Bevor wir meine Lieblinslocation bei diesem Festival entern, stelle ich bestürzt fest, dass es keinen Gyros-Stand mehr gibt, aber dann ist schon alles gut, denn die Nerven hauen uns ihren nervigen deutschsprachigen PostPunk um die Ohren.



Mit dem 2012 erschienenen Debütalbum "Fluidum" begann die ursprünglich aus Stuttgart stammende Band, die jetzt in Berlin lebt, was kein Wunder ist, wenn man aus Stuttgart kommt, ihren musikalischen Weg. Der Nachfolger "Fun" (2014) wurde durch und durch berechtigt zu einer Erfolgsgeschichte und das aktuelle Album "Out" (2015) festigte den Status des Trios als eine der derzeit wichtigsten deutschen Bands. Und ganz nebenbei etabliert sich Nerven-Frontmann Max Rieger noch als Solo-Künstler (All diese Gewalt) und Produzent mit feinem Näschen (Friends of Gas!)

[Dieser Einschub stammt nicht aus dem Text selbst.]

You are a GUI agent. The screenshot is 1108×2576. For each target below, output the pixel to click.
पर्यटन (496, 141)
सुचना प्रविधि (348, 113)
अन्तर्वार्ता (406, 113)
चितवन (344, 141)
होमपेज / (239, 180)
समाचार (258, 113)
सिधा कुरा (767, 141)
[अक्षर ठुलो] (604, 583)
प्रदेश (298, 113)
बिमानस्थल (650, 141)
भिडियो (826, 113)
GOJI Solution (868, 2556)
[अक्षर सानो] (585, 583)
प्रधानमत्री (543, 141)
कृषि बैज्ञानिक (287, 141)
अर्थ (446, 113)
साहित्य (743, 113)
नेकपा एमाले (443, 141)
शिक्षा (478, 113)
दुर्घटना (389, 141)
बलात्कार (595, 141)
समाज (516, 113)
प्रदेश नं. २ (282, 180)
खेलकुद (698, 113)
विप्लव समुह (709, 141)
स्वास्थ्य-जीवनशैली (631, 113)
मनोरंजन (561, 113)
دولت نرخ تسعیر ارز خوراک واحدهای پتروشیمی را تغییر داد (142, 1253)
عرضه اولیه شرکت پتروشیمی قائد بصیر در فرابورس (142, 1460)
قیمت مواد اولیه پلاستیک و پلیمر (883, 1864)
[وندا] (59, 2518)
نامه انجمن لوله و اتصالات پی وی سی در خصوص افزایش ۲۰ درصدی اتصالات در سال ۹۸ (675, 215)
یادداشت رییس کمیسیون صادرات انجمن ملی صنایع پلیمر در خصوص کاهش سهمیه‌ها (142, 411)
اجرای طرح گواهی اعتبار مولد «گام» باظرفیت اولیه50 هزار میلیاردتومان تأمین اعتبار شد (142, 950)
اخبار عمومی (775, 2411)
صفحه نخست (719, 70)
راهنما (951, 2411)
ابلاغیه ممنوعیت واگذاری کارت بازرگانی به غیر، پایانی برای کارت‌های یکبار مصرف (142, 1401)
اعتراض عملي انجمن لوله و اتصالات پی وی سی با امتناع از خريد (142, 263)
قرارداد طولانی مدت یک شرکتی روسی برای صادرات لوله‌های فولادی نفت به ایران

Zurück zum Konzert: Rieger und Bassist und ebenfalls Sänger Julian Knoth bilden zusammen mit Schlagzeuger Kevin Kuhn ein echt magisches Dreieck, sobald sie auf der Bühne stehen. Das Auge weiß kaum wohin, denn alle drei verfügen über das, was man eine ausgeprägte Bühnenpräsenz bezeichnet. Sehr sympathisch wie sie sich gegenseitig Spielräume gewähren und mit welcher Leidenschaft Herr Kuhn, in gestreifter Unterhose und King-of-Pop-T-Shirt, wie ein Ritalin-Junkie auf Entzug, seine Felle bearbeitet. Über die Songs brauche ich an dieser Stelle eigentlich keine Worte mehr zu verlieren, denn selbst in das entlegenste sauerländische Kaff dürfte es sich herumgesprochen haben, dass diese Band großartige Songs schreibt!



Den Tagessieg vergebe ich jetzt schon an die Nerven, denn DINOSAUR JR konnte ich live schon ein paar Mal erleben und egal wie großartig der Dino auf Platte ist, live sind sie nie so gewaltig. Es steht fest, ich gehe sogar barfuß durch die Scherben, um die Nerven möglichst bald wieder live erleben zu dürfen!

Und weil John Grant auch ein großartiger Musiker ist, schnell noch einen Clip von ihm einbetten und sein Meisterwerk-Album "Pale Green Ghosts" aus 2013 lobpreisen, bevor es zu den Dinos in die Zeltbühne geht.



Die Dinos sind eine meiner Leib- und Magenbands, deswegen kann man hier keine objektive Meinung von mir erwarten. Ich weiß, dass sie nicht die beste Live-Band sind, meistens ist die Stimme von J. Masics kaum zu hören und die Interaktion mit dem Publikum beschränkt sich meistens auf ein "Hello".

Egal, wenn  DINOSAUR JR auf der Bühne stehen ist es mir trotzdem immer ein Fest. Heute Abend geht es sogar mit dem Sound, das neue Album "Give a Glimpse of What Yer Not" ist ausgesprochen fett und als sie dann "Feel the Pain" spielen, ist für mich die Welt sowieso in Ordnung.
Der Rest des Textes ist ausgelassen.